■ TANTANGAN 1
Salin ulang semua baris daftar di bawah ini persis sama, tanpa menyertakan gambarnya.

■ BACAAN YANG DISEDIAKAN
--*--

Sekarang ini sudah banyak kemajuan kita lihat dari berbagai bidang. Wanita-wanita  Indonesia sudah mampu memasuki lapangan kerja seperti pekerjaan di bidang kesehatan,  perdagangan, keamanan, dan sebagainya. Kita jumpai pula wanita yang bergerak dalam  bidang bisnis yang lebih dikenal dengan istilah Wanita Pengusaha, wanita yang  berwirausaha. Mereka mendirikan asosiasi, yaitu Ikatan Wanita Pengusaha Indonesia  (IWAPI). (Alma, 2005 :37).
Wanita memegang peranan penting dalam seluruh aspek kehidupan berbangsa dan  bernegara. Salah satu peran wanita yang sering terabaikan adalah di bidang  pengembangan ekonomi. Padahal kenyataannya 46,23% wanita merupakan pelaku  ekonomi. (www.asppuk.or.id).
Pada saat ini di Indonesia, semua bidang usaha terbuka bagi wanita dan ini  merupakan tantangan bagi kaum wanita yang selalu memperjuangkan hak emansipasi.
Pandangan yang tertanam di masyarakat adalah bahwa pria merupakan kepala rumah  tangga , sedangkan wanita merupakan ibu rumah tangga. Namun kata ‘ibu rumah tangga’  pada wanita tersebut tidak bisa dianggap enteng . Hasil penelitian Bank Dunia  menyebutkan, meningkatkan porsi wanita untuk memperoleh pendidikan menengah  sebesar 1 % atau sekitar 62 ribu wanita di Indonesia, diproyeksikan akan terjadi  peningkatan Pendapatan Domestik Bruto (PDB) sebesar 735 juta dolar Amerika.
(www.eksekutif.com).
Data yang diperoleh dari Biro Pusat Statistik mengenai tingkat pendidikan yang  diperoleh pengusaha profil industri skala kecil dan kerajinan pada tahun 2002 sangat  mengecewakan karena perbedaan tingkat pendidikan antara wanita dan pria sangat  timpang dan didominasi oleh kaum pria. Hal tersebut menjadi salah satu alasan mengapa  pengusaha wanita sulit berkembang. Di samping faktor tingkat pendidikan yang rendah  serta faktor sosial budaya dan adat istiadat, ada faktor –faktor lain yang menjadi  penghambat bagi women entrepreneur dalam berwirausaha. Menurut penelitian dari  Proyek Peningkatan Peran Usaha Swasta (Private Enterprise Participation Project) tentang wanita pengusaha di Indonesia pada tahun 2003 menyebutkan, fakta bahwa 35 %  wanita mengalami kesulitan dalam memperoleh pinjaman. (www.eksekutif.com).

--*--

■ BARIS DAFTAR
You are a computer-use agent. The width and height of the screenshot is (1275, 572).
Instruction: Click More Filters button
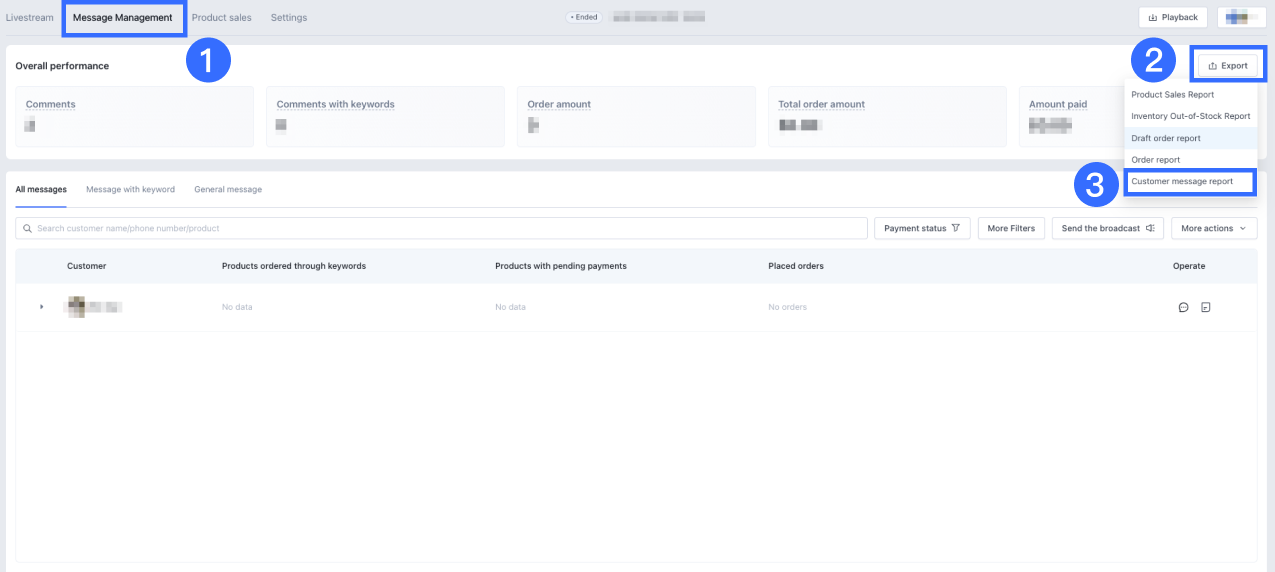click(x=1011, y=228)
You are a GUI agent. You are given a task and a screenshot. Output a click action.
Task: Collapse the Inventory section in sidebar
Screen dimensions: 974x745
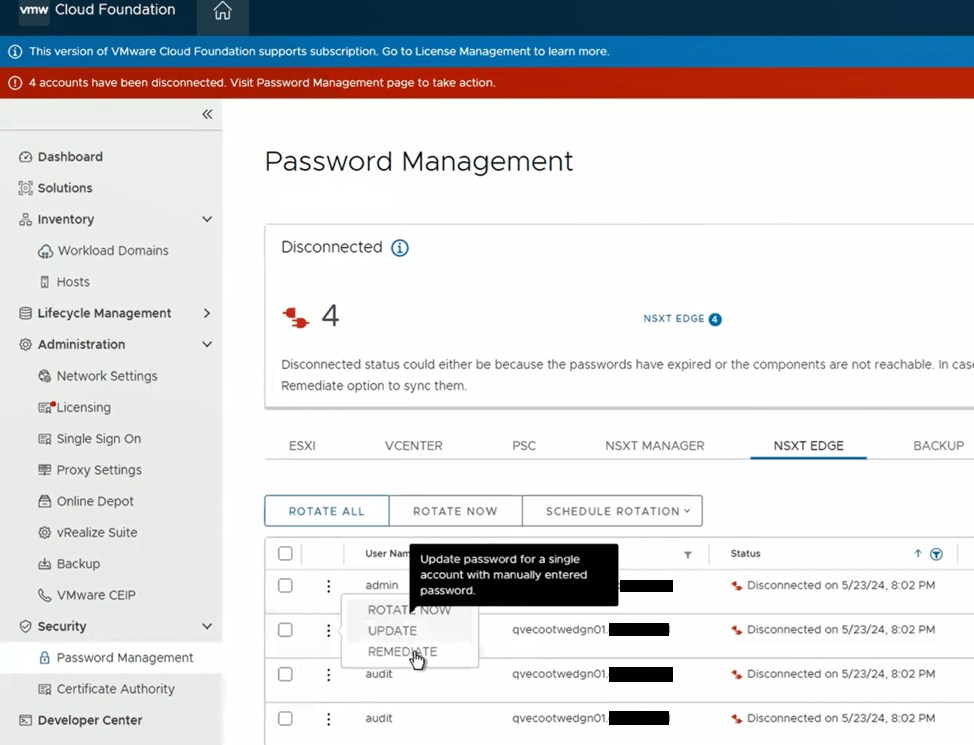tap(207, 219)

--*--

■ TANTANGAN 2
Tuliskan dengan tepat bagian teks tentang wanita pengusaha, mulai dari "Data yang diperoleh" dan terus hingga "memperoleh pinjaman. (www.eksekutif.com).".

■ JAWABAN TERTULIS 1
You are a computer-use agent. The width and height of the screenshot is (1275, 572).
Instruction: Click More Filters button
click(x=1011, y=228)
You are a GUI agent. You are given a task and a screenshot. Output a click action.
Task: Collapse the Inventory section in sidebar
Screen dimensions: 974x745
tap(207, 219)

■ JAWABAN TERTULIS 2
Data yang diperoleh dari Biro Pusat Statistik mengenai tingkat pendidikan yang  diperoleh pengusaha profil industri skala kecil dan kerajinan pada tahun 2002 sangat  mengecewakan karena perbedaan tingkat pendidikan antara wanita dan pria sangat  timpang dan didominasi oleh kaum pria. Hal tersebut menjadi salah satu alasan mengapa  pengusaha wanita sulit berkembang. Di samping faktor tingkat pendidikan yang rendah  serta faktor sosial budaya dan adat istiadat, ada faktor –faktor lain yang menjadi  penghambat bagi women entrepreneur dalam berwirausaha. Menurut penelitian dari  Proyek Peningkatan Peran Usaha Swasta (Private Enterprise Participation Project) tentang wanita pengusaha di Indonesia pada tahun 2003 menyebutkan, fakta bahwa 35 %  wanita mengalami kesulitan dalam memperoleh pinjaman. (www.eksekutif.com).